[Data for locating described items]

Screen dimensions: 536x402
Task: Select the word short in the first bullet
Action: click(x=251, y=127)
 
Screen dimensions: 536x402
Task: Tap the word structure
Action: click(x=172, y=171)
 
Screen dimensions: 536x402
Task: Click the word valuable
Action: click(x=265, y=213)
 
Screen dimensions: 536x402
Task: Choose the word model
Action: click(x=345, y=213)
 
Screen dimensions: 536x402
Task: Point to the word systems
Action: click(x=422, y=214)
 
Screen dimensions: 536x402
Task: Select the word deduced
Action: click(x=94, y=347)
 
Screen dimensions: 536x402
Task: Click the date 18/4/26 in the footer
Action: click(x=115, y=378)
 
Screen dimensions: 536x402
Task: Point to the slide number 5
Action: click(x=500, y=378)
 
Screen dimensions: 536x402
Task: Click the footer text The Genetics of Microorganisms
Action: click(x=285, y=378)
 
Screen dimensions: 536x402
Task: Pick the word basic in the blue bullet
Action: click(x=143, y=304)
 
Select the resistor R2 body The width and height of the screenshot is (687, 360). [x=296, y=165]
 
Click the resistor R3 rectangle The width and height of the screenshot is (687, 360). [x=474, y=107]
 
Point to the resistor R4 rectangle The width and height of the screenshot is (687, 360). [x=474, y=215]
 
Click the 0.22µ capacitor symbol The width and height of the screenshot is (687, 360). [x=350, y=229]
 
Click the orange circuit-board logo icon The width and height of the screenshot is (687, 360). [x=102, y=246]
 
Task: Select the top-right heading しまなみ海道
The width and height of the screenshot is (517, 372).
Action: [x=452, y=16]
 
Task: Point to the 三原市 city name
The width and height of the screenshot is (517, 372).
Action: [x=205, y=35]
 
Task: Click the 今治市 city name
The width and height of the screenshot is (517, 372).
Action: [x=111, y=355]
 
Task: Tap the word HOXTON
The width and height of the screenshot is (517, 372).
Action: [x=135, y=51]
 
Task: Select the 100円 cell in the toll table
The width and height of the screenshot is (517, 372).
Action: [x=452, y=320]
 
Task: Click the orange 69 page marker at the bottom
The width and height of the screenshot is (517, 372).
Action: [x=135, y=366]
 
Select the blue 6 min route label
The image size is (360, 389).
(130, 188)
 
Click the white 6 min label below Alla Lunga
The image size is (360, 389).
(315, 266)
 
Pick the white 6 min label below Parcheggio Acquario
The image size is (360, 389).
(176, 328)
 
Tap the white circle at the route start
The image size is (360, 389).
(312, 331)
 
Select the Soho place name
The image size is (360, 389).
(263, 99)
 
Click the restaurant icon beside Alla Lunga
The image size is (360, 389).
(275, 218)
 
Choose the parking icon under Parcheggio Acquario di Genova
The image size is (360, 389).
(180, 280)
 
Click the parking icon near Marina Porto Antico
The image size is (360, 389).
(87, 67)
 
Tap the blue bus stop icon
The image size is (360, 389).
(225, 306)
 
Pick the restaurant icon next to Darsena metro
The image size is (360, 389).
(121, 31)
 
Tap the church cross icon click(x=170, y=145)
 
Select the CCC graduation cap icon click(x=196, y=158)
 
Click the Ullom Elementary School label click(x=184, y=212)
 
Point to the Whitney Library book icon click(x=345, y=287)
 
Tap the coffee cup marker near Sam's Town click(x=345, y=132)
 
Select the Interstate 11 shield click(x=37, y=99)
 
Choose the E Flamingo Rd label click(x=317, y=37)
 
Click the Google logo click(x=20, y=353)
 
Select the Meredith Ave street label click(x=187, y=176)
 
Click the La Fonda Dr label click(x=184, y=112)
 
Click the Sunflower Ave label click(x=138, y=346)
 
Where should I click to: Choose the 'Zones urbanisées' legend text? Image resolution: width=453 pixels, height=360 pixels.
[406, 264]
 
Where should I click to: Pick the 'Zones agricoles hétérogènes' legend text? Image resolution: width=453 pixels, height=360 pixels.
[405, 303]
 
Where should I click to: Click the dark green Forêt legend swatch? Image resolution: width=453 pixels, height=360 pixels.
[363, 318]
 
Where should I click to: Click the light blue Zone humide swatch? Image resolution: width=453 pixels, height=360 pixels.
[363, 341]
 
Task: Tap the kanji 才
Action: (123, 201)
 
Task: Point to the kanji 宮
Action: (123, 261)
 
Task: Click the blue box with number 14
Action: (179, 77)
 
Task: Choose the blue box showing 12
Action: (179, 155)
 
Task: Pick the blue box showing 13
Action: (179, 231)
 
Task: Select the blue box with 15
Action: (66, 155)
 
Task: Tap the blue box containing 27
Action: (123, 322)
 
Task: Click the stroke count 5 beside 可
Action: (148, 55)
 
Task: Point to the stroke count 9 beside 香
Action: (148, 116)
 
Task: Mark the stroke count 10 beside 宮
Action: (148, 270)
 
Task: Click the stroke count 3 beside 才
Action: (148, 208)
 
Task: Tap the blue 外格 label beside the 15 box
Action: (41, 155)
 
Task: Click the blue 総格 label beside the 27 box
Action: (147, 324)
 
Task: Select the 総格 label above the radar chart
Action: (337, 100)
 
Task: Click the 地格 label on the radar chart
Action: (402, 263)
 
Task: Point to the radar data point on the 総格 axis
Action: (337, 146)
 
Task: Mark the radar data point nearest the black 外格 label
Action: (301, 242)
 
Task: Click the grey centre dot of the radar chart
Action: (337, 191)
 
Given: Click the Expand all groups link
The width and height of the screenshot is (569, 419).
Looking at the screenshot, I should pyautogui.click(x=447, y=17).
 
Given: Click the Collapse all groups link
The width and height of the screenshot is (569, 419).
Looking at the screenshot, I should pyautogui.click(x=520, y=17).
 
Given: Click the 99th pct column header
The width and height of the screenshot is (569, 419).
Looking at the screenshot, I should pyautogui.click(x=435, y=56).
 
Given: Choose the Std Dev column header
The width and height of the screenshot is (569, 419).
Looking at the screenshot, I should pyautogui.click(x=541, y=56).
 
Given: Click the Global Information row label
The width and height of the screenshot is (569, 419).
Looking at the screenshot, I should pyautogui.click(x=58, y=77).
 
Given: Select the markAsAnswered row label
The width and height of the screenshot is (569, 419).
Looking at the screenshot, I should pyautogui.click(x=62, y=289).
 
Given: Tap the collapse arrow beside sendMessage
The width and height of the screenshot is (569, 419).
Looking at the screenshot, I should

Directions for this task> Please rewrite the lines of the data above, starting at the line that has "Tap the church cross icon click(x=170, y=145)" and stopping after the line that has "Click the La", with every coordinate in the answers reduced by 148.

Final answer>
Tap the church cross icon click(x=22, y=-3)
 
Select the CCC graduation cap icon click(x=48, y=10)
 
Click the Ullom Elementary School label click(x=36, y=64)
 
Point to the Whitney Library book icon click(x=197, y=139)
 
Tap the coffee cup marker near Sam's Town click(x=197, y=-16)
 
Select the Interstate 11 shield click(x=-111, y=-49)
 
Choose the E Flamingo Rd label click(x=169, y=-111)
 
Click the Google logo click(x=-128, y=205)
 
Select the Meredith Ave street label click(x=39, y=28)
 
Click the La Fonda Dr label click(x=36, y=-36)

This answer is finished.